Task instructions:
- a) Update the EMR autoscaling thread from "When i replace" to "as different resource.", replacing "linter" with "template validator".
- b) Take the forum thread on EMR task node autoscaling further, beginning after its final sentence.
Text provided start
Search code examples
amazon-web-servicesamazon-emrautoscaling

How to Add TaskInstanceGroup to AWS EMR for autoscaling using cloudformation?


I want to add a auto scaling group for Task Nodes and unable to get it to work with cloudformation.

Same thing works fine for CoreInstanceGroup like below.

Instances:
        CoreInstanceGroup:
          InstanceCount: 1
          InstanceType: !Ref CoreInstanceType
          Market: ON_DEMAND
          Name: Core Instance
          AutoScalingPolicy:
            Constraints:
              MinCapacity: !Ref CoreMinCapacity
              MaxCapacity: !Ref CoreMaxCapacity

When i replace CoreInstanceGroup with TaskInstanceGroup, the linter gives a warning and on running the script fails with error Property Not found.

Came across a Terraform script which refers to the TaskInstanceGroup. Anyone has had a way to figure this out ?

TIA.


Solution

  • Task Instance group is not part of AWS::EMR::Cluster. Thats why you are getting the error.
    You have attach TaskInstanceGroup as different resource.
Text provided end
Extracted material start
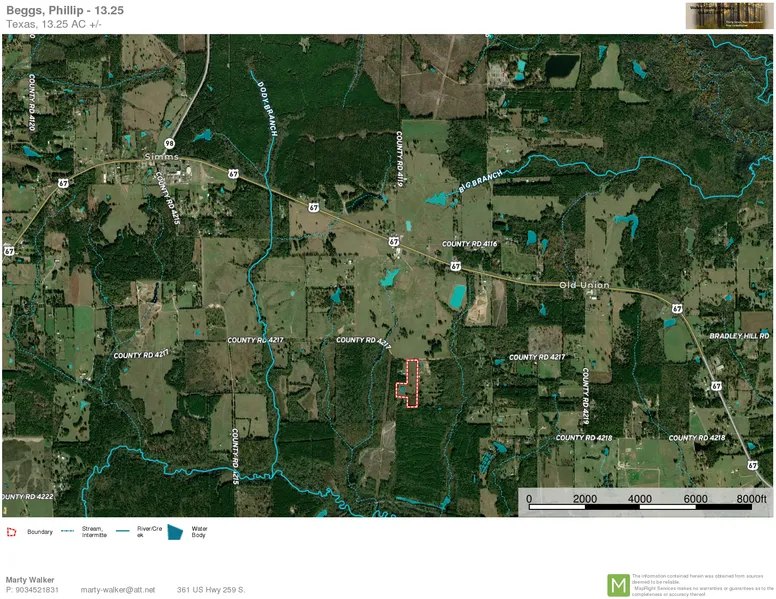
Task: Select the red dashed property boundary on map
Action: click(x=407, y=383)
Extracted material end
Extracted material start
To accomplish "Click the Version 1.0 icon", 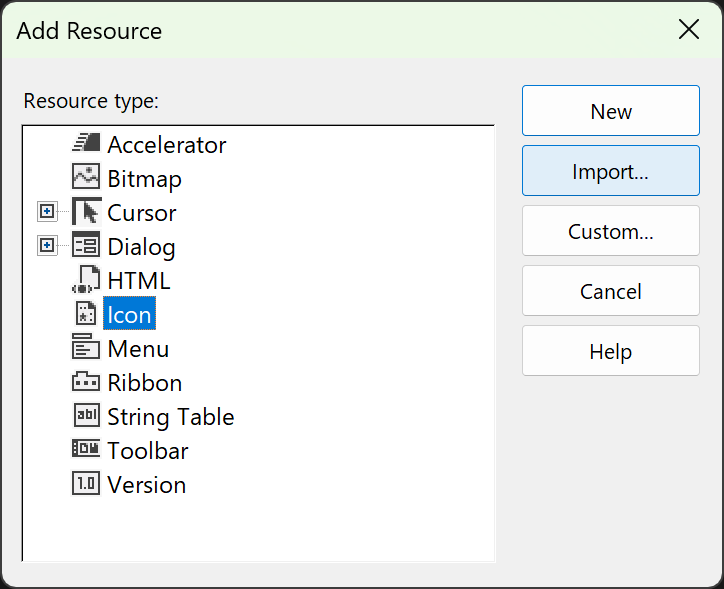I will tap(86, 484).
Extracted material end
The answers:
- a)
When i replace CoreInstanceGroup with TaskInstanceGroup, the template validator gives a warning and on running the script fails with error Property Not found.

Came across a Terraform script which refers to the TaskInstanceGroup. Anyone has had a way to figure this out ?

TIA.


Solution

  • Task Instance group is not part of AWS::EMR::Cluster. Thats why you are getting the error.
    You have attach TaskInstanceGroup as different resource.

- b)
    Which is AWS::EMR::InstanceGroupConfig.


    JobFlowId: !Ref myEMRCluster this will determine in which cluster it is going to attach the resource. myEMRCluster is the resource name of EMR.
    You can attach multiple TaskInstanceGroup with different autoscaling policy.
    Also you can have different CloudFormation script for your task group. In that case you have to pass cluster id like JobFlowId: 'j-ABCD123456789'.

    AWSTemplateFormatVersion: 2010-09-09
    Resources:
      myEMRCluster:
        Type: 'AWS::EMR::Cluster'
        Properties: <... Your existing config ...>
      TaskInstanceGroup:
        Type: 'AWS::EMR::InstanceGroupConfig'
        Properties:
          InstanceRole: TASK
          InstanceCount: 0
          InstanceType: 'r5.8xlarge'
          Market: SPOT
          BidPrice: '1.110'
          Name: cfnTask
          JobFlowId: !Ref myEMRCluster
          AutoScalingPolicy:
            Constraints:
              MinCapacity: 0
              MaxCapacity: 40
            Rules:
              - Name: container-pending-ratio-scale-out
                Description: >-
                  Replicates the default scale-out rule in the console for YARN
                  memory.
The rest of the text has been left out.